Todo esto se reconoce en una visión de la calle. Así, en ocasiones las fachadas de cristal-espejo esconden las miserias visuales de edificios viejos apresuradamente renovados. Estos cristales suelen ocultar ductos, instalaciones no previstas o detalles sobrantes, simplemente molestos para considerarlos como parte del diseño. Lo no planeado (no diseñado) se embellece con un toque magistral de maquillaje hecho vidrio, que parece cristal. Los cristales ya no suelen indicar ventanas, y las ventanas no siempre se usan para lo que fueron diseñadas. La fachadas fáciles, contraindicadas para el uso que se le dará al edificio, son como escenografías engañosas que se perfuman con cristales lujosos para tapar sus vergüenzas, sus malos olores visuales.

La verdadera historia es que el cristal lujoso refleja la desvencijada acera principal. Perforada varias veces por las compañías de servicio urbano. Este pretendido paso peatonal, comporta decenas de diferentes tanquillas, familias malformadas de papeleras, asientos y señales superpuestas fabricadas con materiales visiblemente débiles, pero que resuelven a corto plazo un problema de comunicación y funcionalidad elemental.

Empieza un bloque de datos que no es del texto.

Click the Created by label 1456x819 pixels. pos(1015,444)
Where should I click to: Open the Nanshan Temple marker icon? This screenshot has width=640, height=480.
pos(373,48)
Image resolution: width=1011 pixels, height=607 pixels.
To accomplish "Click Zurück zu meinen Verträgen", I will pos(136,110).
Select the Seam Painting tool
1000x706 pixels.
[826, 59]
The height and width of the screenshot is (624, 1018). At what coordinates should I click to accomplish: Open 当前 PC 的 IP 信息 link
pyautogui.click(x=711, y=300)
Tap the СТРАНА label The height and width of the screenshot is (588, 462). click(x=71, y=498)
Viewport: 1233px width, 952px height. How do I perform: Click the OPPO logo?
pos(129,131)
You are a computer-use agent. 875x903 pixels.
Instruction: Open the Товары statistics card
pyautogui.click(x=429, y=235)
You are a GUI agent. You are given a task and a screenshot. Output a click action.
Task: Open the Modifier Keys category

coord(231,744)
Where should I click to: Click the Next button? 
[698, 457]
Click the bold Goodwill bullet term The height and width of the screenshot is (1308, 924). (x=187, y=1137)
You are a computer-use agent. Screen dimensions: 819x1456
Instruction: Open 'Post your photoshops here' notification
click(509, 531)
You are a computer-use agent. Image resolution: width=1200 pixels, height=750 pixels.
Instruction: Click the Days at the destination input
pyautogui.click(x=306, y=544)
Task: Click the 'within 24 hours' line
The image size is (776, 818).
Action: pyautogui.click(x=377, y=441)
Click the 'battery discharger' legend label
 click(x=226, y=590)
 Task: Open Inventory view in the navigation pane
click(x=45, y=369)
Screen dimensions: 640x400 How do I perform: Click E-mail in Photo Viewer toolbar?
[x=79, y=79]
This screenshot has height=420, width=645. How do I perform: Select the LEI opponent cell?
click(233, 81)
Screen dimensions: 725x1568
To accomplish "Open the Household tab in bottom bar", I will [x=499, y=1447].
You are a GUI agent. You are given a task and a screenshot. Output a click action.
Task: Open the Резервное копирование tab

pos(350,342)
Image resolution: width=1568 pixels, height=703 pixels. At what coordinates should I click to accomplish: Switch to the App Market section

De la misma forma, las configuraciones que presentan ciertos objetos de nuestra vida urbana, como el “tarantín” que utiliza un vendedor ambulante sobre la acera principal, agrede constantemente la posible armonía visual de esa parte de la ciudad. Sin embargo, en la intervención de diseño, para un objeto mejorado, se puede caer en la aún mayor agresión, que representa la fugaz interpretación de un problema que no se resuelve solamente con el uso de ciertos materiales o de algunos criterios estéticos y funcionales. Diseñar mobiliario urbano es una tarea compleja.

Por otra parte, el semáforo es el objeto urbano más conocido e irrespetado de la ciudad. Es muy probable que muchos conductores no reconozcan esta pieza dentro de una exposición aislada. Sus dimensiones y características técnicas, lo colocan en el final de un complejo sistema de control vial, que en la calle, pretende mantener tímidamente un orden en el tránsito. Acciones fuera de la ley, como tragarse la luz roja, puede ocasionar, aunque algunos lo consideren ingenuo, accidentes graves. Tratar de distinguir esta pieza, dentro de la maraña visual que un conductor percibe a su frente, es un hecho cotidiano. Es en el cotidiano que el mobiliario urbano cobra su importancia.

Probablemente, la obsolescencia planeada, la irresponsabilidad en el diseño de algunas piezas de mobiliario urbano o la inconciencia de quienes deciden emprender su construcción, constituyen una de las principales razones de la condición cambiante de la ciudad.  El proyecto de mobiliario urbano se diluye en la contradicción esencial del diseño: función pública y realización personal. Para los diseñadores no es nada nuevo saber que el diseño afecta a la sociedad. La manipulación consciente de ésta, plantea grave problemas, entre los cuales no deja de tener importancia el hecho de que  no todo el mundo está de acuerdo en cuáles son los objetivos adecuados. En consecuencia, el diseño adquiere un sentido político. Una vez más las variables de diseño – el hombre, los objetos y el medio – se suman a la interminable lista de requisitos que un buen producto debe presentar.

Así, nuestras imágenes de la ciudad se desfiguran en un mar de cosas alienantes, ambiguas, confusas, donde se deteriora cotidianamente nuestra habilidad para responder acertadamente a los micro acontecimientos urbanos, los cuales se suceden atropelladamente dentro de esta región que nos tocó vivir. Ejercer cabalmente el rol de seres inteligentes, portadores de un cerebro razonable, producto de más de tres mil millones de años de evolución, merece la oportunidad de jugar un papel más a la altura de sus aspiraciones.